### 文書抜粋
┄┄┄┄┄┄┄┄┄┄

私は同じEMPIRE EARSのODINを愛用しているのですが、それと非常に音の質感が似ています。
違う点としては、主に低音の量感でしょうか。このLegend EVOは低音が非常に強く、まさに低音お化けと呼べるような仕上がりとなっています。
まず高音の質感は非常に細かくてシルキーです。量感は少ないですが、ESTらしさすら感じられるような非常に細かく分解された音色です。
中音域は少し遠めに定位します。低音域の圧が強いため、中音域メインで聞きたいという人には向かないかもしれません。
低音域は非常に強いです。ここまで低音の量感のあるイヤホンは少ないでしょう。まるでサブウーファーのような、非常に重たい低音です。ただ、質感自体は締まっているのでダボつくこともありません。ヘビー級ボクサーのジャブのようだと表現するのが適切でしょうか。
ではLegend Xと比較するとどうかと言うと、音のクリアさはLegend Xの方が上です。ただ、低音の量感はLegend EVOの方がはるかに上で、比較してしまうとあのLegend Xの音が軽く思えてしまいます。初めてLegend Xを視聴した時はその低音に驚いたものですが、それが今やただの無難なイヤホンにすら思えてしまっています。これには驚きました。

┄┄┄┄┄┄┄┄┄┄

[位置指定データの行]

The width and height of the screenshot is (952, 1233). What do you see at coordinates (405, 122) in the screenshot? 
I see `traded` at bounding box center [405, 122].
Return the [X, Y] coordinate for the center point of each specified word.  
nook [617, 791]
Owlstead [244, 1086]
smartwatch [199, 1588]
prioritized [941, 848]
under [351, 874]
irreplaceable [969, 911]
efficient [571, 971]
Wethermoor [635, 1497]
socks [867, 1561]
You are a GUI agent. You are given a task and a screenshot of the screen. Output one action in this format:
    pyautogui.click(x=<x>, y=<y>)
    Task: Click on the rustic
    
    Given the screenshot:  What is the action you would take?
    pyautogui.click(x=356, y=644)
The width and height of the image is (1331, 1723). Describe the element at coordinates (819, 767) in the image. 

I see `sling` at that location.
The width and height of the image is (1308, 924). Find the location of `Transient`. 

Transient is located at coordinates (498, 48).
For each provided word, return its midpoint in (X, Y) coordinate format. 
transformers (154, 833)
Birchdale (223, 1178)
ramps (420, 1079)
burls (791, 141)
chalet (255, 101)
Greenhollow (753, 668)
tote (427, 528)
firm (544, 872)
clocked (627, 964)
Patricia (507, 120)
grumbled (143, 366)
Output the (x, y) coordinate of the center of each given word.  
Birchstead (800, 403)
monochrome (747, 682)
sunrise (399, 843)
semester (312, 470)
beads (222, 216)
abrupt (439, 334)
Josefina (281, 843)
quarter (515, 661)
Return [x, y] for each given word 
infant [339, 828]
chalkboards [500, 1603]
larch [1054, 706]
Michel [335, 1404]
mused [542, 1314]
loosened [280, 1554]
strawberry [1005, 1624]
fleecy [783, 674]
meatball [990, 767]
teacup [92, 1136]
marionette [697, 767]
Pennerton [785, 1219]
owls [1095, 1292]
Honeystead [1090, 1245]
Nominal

┄┄┄┄┄┄┄┄┄┄

### 設問
A. Legend EVOのレビューで、音のクリアさが上とされているのはどちらの機種ですか。
B. Legend EVOのレビューを、最後の文の後から書き継いでください。

### 回答
A. Legend Xです。

B.
Legend Xは主にサブベース、つまり重低音のみを押し出した質感なのに対し、Legend EVOは低音全体を押し出したような質感なので、かなり音の質感は違います。なのでLegend Xと比べるとLegend EVOはわかりやすいドンシャリでしょうか。
ではODINと比較するとどうかと言うと、これは明確にキャラが違います。ODINはLegend EVOと比較すると遥かに音がクリアですが、低音域の量感は遥かに少ないです。
ヴォーカルはODINの方が圧倒的に近いです。音の抜けの良さもODINの方が上ですね。
心配だった音の軽さに関しては、ODINは中音域が充実しているため特に感じませんでした。明確に使い分け出来ると思いますが、果たしてこの価格のイヤホンをいくつも買うような人はどのくらいいるんでしょうね。
・己龍 虚仮威
やはり、このイヤホンはかなりの低音ホンです。まるで体が振動してるかのような強い低音が特徴的で、こういうメタルな楽曲との相性は抜群ですね。
この曲ではヴォーカルラインは近めに定位します。ただ、音場はEMPIREらしくなかなか広い部類だと思います。
このイヤホンは低音が非常に強いのですが、音の分離感が高いのでしつこい印象を感じません。ここがEMPIREの音の特徴でしょう。圧倒的な音の分離感はバンドサウンド、特にギターとの相性が抜群です。
Legend Xと比較すると、やはりLegend Xの音は軽く感じます。高音はLegend EVOよりよく出ていますしクリアではあるのですが、圧倒的な低音に晒された後ではこの音はどうも物足りません。まるでごっそりと一部の帯域が抜けたような軽さを感じます。
ODINと比較すると、やはり音の傾向はかなり違います。ODINはまるで周りに音が盛れているんじゃないかと思うくらい音の抜けが良く、それと比較するとLegend XやLegend EVOは音場の広さでは一歩劣るかな、という印象ですね。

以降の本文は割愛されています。